A block of data:
(begin)
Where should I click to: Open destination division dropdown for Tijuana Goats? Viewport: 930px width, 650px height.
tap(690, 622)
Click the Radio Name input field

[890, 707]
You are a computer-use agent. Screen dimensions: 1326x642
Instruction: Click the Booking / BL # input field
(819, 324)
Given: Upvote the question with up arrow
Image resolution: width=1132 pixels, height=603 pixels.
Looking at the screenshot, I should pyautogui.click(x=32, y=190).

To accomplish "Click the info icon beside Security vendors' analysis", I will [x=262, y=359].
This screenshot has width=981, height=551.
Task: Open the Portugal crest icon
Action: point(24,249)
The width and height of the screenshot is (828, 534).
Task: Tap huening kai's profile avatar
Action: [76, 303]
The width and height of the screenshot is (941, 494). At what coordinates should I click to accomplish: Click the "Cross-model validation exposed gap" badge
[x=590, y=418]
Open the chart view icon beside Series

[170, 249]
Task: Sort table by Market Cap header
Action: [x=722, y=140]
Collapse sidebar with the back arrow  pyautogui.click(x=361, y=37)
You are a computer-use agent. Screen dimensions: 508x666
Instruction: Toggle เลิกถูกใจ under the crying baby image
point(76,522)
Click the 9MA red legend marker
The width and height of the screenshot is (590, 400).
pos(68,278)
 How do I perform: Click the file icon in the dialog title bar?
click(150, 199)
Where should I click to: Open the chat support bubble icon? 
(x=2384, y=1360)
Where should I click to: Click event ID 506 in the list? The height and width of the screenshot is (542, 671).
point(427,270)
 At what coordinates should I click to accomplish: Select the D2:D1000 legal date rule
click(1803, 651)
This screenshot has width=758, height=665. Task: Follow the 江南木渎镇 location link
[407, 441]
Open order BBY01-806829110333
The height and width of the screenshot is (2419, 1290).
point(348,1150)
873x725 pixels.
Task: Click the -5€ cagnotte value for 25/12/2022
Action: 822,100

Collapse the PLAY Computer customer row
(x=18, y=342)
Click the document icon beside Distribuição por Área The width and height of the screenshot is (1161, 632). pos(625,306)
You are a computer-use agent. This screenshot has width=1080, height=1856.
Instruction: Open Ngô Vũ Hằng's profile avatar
(end)
Request -> Update the material above by replacing "Where should I click to" with "Which spot should I click to" wherever it appears, and leave everything else unchanged.

The answer ->
Which spot should I click to: Open destination division dropdown for Tijuana Goats? Viewport: 930px width, 650px height.
tap(690, 622)
Click the Radio Name input field

[890, 707]
You are a computer-use agent. Screen dimensions: 1326x642
Instruction: Click the Booking / BL # input field
(819, 324)
Given: Upvote the question with up arrow
Image resolution: width=1132 pixels, height=603 pixels.
Looking at the screenshot, I should pyautogui.click(x=32, y=190).

To accomplish "Click the info icon beside Security vendors' analysis", I will [x=262, y=359].
This screenshot has width=981, height=551.
Task: Open the Portugal crest icon
Action: point(24,249)
The width and height of the screenshot is (828, 534).
Task: Tap huening kai's profile avatar
Action: [76, 303]
The width and height of the screenshot is (941, 494). At what coordinates should I click to accomplish: Click the "Cross-model validation exposed gap" badge
[x=590, y=418]
Open the chart view icon beside Series

[170, 249]
Task: Sort table by Market Cap header
Action: [x=722, y=140]
Collapse sidebar with the back arrow  pyautogui.click(x=361, y=37)
You are a computer-use agent. Screen dimensions: 508x666
Instruction: Toggle เลิกถูกใจ under the crying baby image
point(76,522)
Click the 9MA red legend marker
The width and height of the screenshot is (590, 400).
pos(68,278)
 How do I perform: Click the file icon in the dialog title bar?
click(150, 199)
Which spot should I click to: Open the chat support bubble icon? 
(x=2384, y=1360)
Which spot should I click to: Click event ID 506 in the list? The height and width of the screenshot is (542, 671).
point(427,270)
 At what coordinates should I click to accomplish: Select the D2:D1000 legal date rule
click(1803, 651)
This screenshot has width=758, height=665. Task: Follow the 江南木渎镇 location link
[407, 441]
Open order BBY01-806829110333
The height and width of the screenshot is (2419, 1290).
point(348,1150)
873x725 pixels.
Task: Click the -5€ cagnotte value for 25/12/2022
Action: 822,100

Collapse the PLAY Computer customer row
(x=18, y=342)
Click the document icon beside Distribuição por Área The width and height of the screenshot is (1161, 632). pos(625,306)
You are a computer-use agent. This screenshot has width=1080, height=1856.
Instruction: Open Ngô Vũ Hằng's profile avatar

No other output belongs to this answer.